- Extracted text

-- start --

Fall Preview 2013

Former Boulud Marketing Maven Georgette Farkas Goes From the Corporate Frying Pan Into the Fire

David Malbequi and Georgette Farkas.
David Malbequi and Georgette Farkas. Photo: Sarah Silberg/New York Magazine

A cursory glance around New York’s restaurant world reveals a generation of talent who’ve worked for Daniel Boulud and gone on to achieve personal acclaim: Andrew Carmellini. David Chang. Tien Ho. Mario Carbone. Rich Torrisi. Georgette Farkas. Georgette who? If this last name doesn’t immediately register, that’s because for the past seventeen years, Farkas has served as Boulud’s trusted director of communications and marketing, as his empire ballooned to fourteen locations around the world. But Farkas, as it turns out, didn’t grow up dreaming about drafting press releases and leading hard-hat tours. No, her girlhood fantasies revolved around going to Swiss hotel school and opening her own European-style hostelry somewhere in the countryside.


So after Harvard, she headed straight to the École Hôtelière de Lausanne, squeezing in stages along the way at Roger Vergé’s Moulin de Mougins, Alain Ducasse’s Le Louis XV, and even a pastry stint with Boulud himself in his earliest New York days. But then came the epiphany: “Luxury hotels are nicer to stay at than to work in,” she says. “And I’m a city girl.” Recently, when the entrepreneurial urge reemerged, Farkas found a new calling, one informed by her own taste for refined comfort and inspired by memories of meals she enjoyed in France as a child. This fall, she steps out of Boulud’s shadow to open the 90-seat Rôtisserie Georgette, centered around spit-roasted meats and French-accented sides. To prepare, she visited poultry farms in Amish country, scoured salvage yards and Provence’s brocante markets for furnishings, and even bused tables at DBGB to reacquaint herself with the rigors of service (and the importance of comfortable shoes). Occupying the ground floor of a onetime residential hotel built in 1903, the space has high ceilings and a certain grandeur, which Farkas aims to accentuate with a design that combines new and old in a way that reflects her dual passions for Europe and New York. She’s as proud of the parquet de Versailles floors—hand-scraped, vinegar-tinted, and oil-rubbed by Bronx craftsmen—as she is of the azulejo tiles her mother fortuitously shipped home from a trip to Lisbon 45 years ago, oblivious of the role they’d eventually play in her daughter’s design schemes.

-- end --

- Direction 1
Summarize the article on Georgette Farkas in two sentences.
- Direction 2
Reproduce the part of the article on Georgette Farkas starting at "David Malbequi and Georgette Farkas. Photo: Sarah" and ending at "in the countryside.", substituting "head of public relations" for "director of communications and marketing".
The lines after the article are not used for anything here.

- Information shown
-- start --

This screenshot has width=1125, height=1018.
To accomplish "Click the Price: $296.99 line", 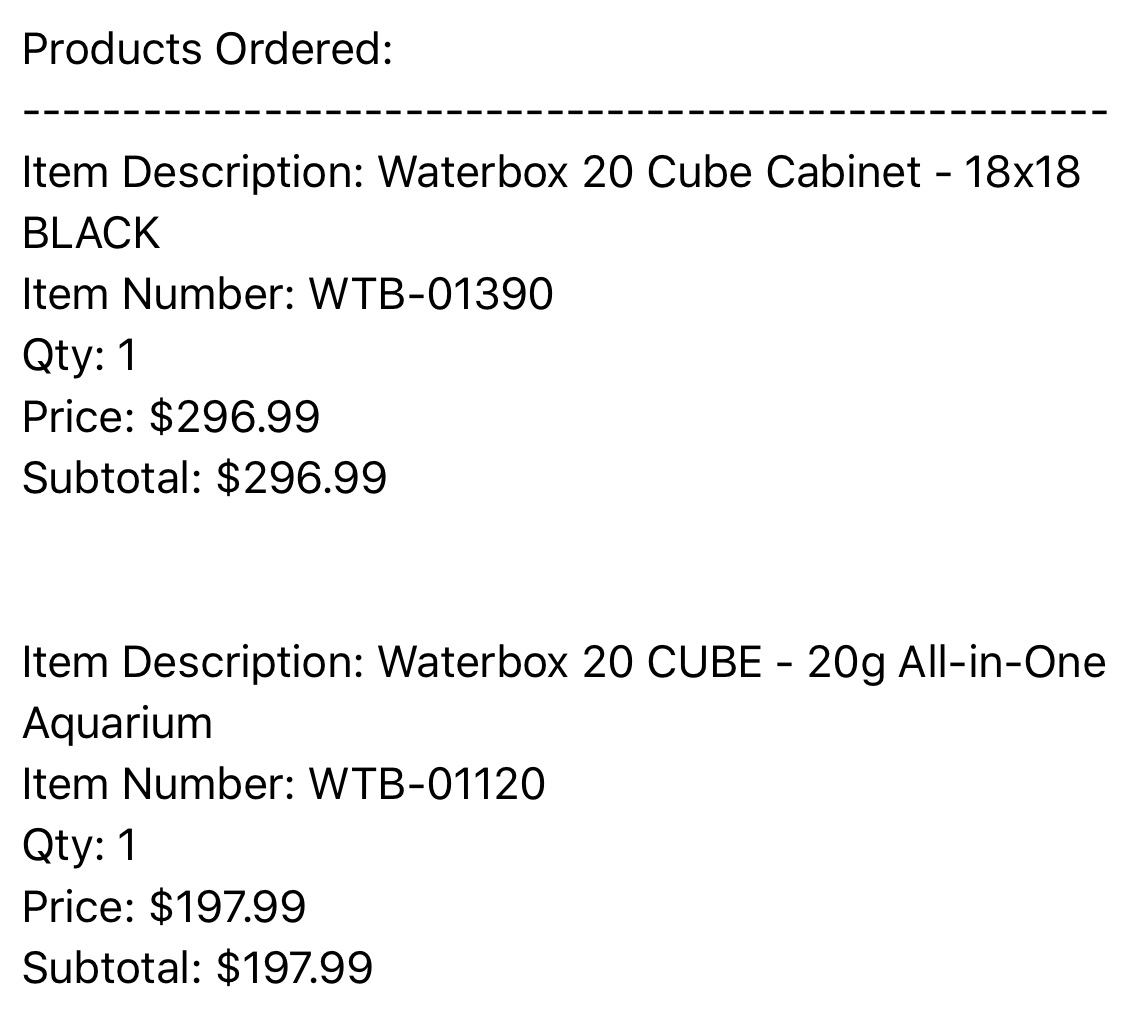I will (x=171, y=418).
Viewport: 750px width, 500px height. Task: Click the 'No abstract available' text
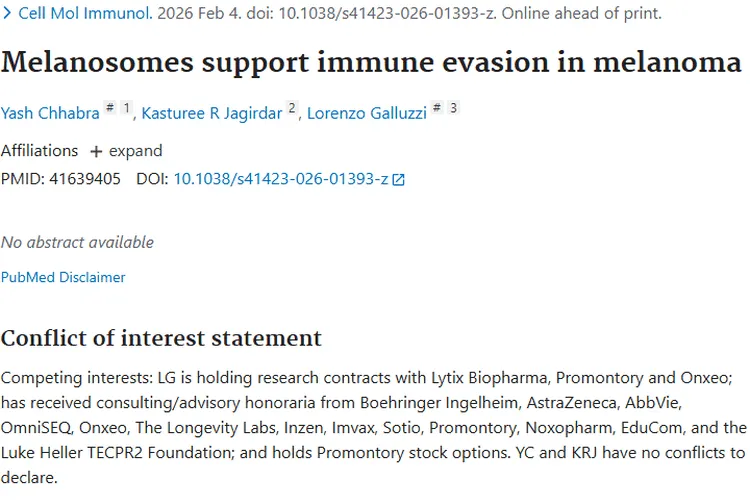click(77, 242)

-- end --

- Full response 1
Georgette Farkas, who spent seventeen years as Daniel Boulud's director of communications and marketing, had dreamed as a girl of opening her own European-style hostelry and went from Harvard to the École Hôtelière de Lausanne. This fall she opens the 90-seat Rôtisserie Georgette, centered around spit-roasted meats and French-accented sides, on the ground floor of a onetime residential hotel built in 1903.

- Full response 2
David Malbequi and Georgette Farkas. Photo: Sarah Silberg/New York Magazine

A cursory glance around New York’s restaurant world reveals a generation of talent who’ve worked for Daniel Boulud and gone on to achieve personal acclaim: Andrew Carmellini. David Chang. Tien Ho. Mario Carbone. Rich Torrisi. Georgette Farkas. Georgette who? If this last name doesn’t immediately register, that’s because for the past seventeen years, Farkas has served as Boulud’s trusted head of public relations, as his empire ballooned to fourteen locations around the world. But Farkas, as it turns out, didn’t grow up dreaming about drafting press releases and leading hard-hat tours. No, her girlhood fantasies revolved around going to Swiss hotel school and opening her own European-style hostelry somewhere in the countryside.